We can plot the TaxiOut time and clearly see it is not a good predictor of Departure Delays.
delays %>%
ggvis(~TaxiOut, ~DepDelay) %>%
layer_points(fill := "blue", size := 10) %>%
layer_model_predictions(model = "lm", se = TRUE, stroke := "red")
Now I will check the conditional probability distribution of air speed based on departure delays.
But first I am going to narrow the delay time to a maximum of 200 minutes.
delays2 <- delays %>% filter(DepDelay < 200)
Linear Regression Model
#AirSpeed
AirSpeed.lm2 <- lm(AirSpeed ~DepDelay, data = delays2)
Create a data frame to view the results,
Predictor <- c("AirSpeed")
rSquared <- c(glance(AirSpeed.lm2)$r.squared)
pValue <- c(glance(AirSpeed.lm2)$p.value)

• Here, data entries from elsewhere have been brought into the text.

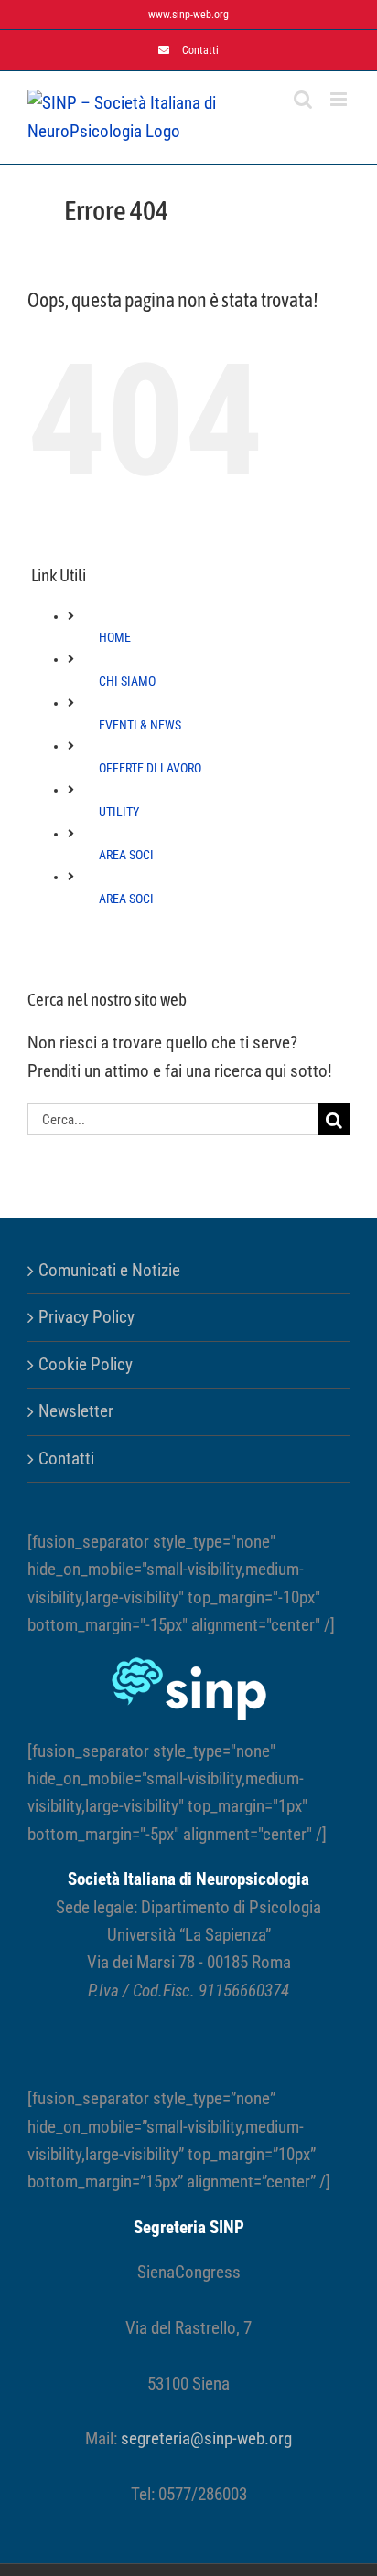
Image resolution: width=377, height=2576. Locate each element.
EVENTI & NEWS (140, 725)
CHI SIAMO (127, 681)
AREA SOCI (126, 854)
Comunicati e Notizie (109, 1270)
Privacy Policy (86, 1316)
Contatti (66, 1458)
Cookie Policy (85, 1364)
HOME (115, 637)
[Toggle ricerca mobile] (303, 99)
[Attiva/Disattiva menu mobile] (340, 99)
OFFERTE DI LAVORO (150, 768)
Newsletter (75, 1410)
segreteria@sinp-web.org (206, 2438)
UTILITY (119, 811)
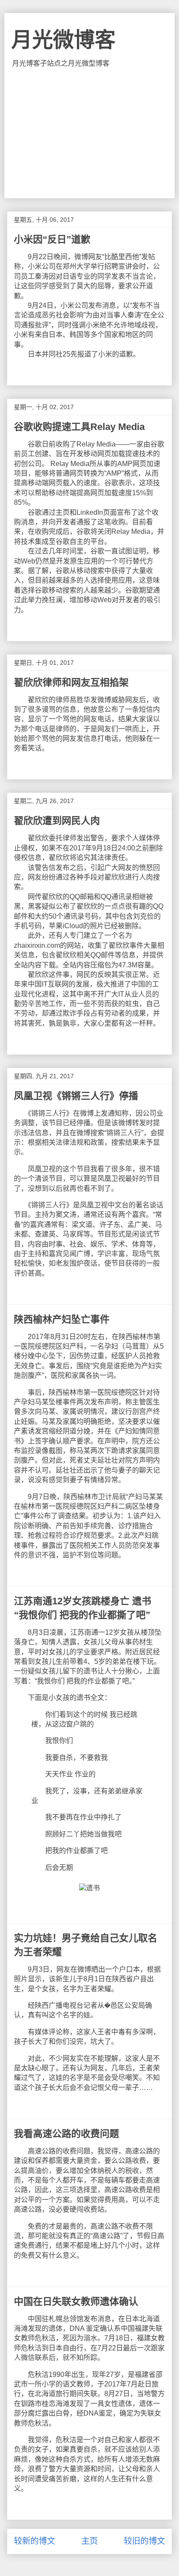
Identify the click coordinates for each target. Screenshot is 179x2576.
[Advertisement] (89, 133)
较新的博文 (34, 2541)
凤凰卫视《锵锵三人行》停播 (76, 1095)
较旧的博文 (144, 2541)
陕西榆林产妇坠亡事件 (61, 1319)
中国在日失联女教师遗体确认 (76, 2301)
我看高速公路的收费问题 (66, 2133)
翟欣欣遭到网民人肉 (57, 820)
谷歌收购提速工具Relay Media (79, 426)
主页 (89, 2541)
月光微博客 (63, 39)
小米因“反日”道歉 (52, 239)
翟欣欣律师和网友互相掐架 (71, 682)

FitTable2 <- data.frame(Predictor, rSquared, pValue)
pandoc.table(FitTable2, style = "grid")
##
##
## +-------------+------------+----------+
## | Predictor | rSquared | pValue |
## +=============+============+==========+
## | AirSpeed | 0.001414 | 8.66e-14 |
## +-------------+------------+----------+
The R^2 Values Clearly indicate there is no goodness of fit.
We can plot the TaxiOut time and clearly see it is not a good predictor of Departure Delays.
delays2 %>%
ggvis(~DepDelay, ~AirSpeed) %>%
layer_points(fill := "blue", size := 10) %>%
layer_model_predictions(model = "lm", se = TRUE, stroke := "red")
Still not a good fit.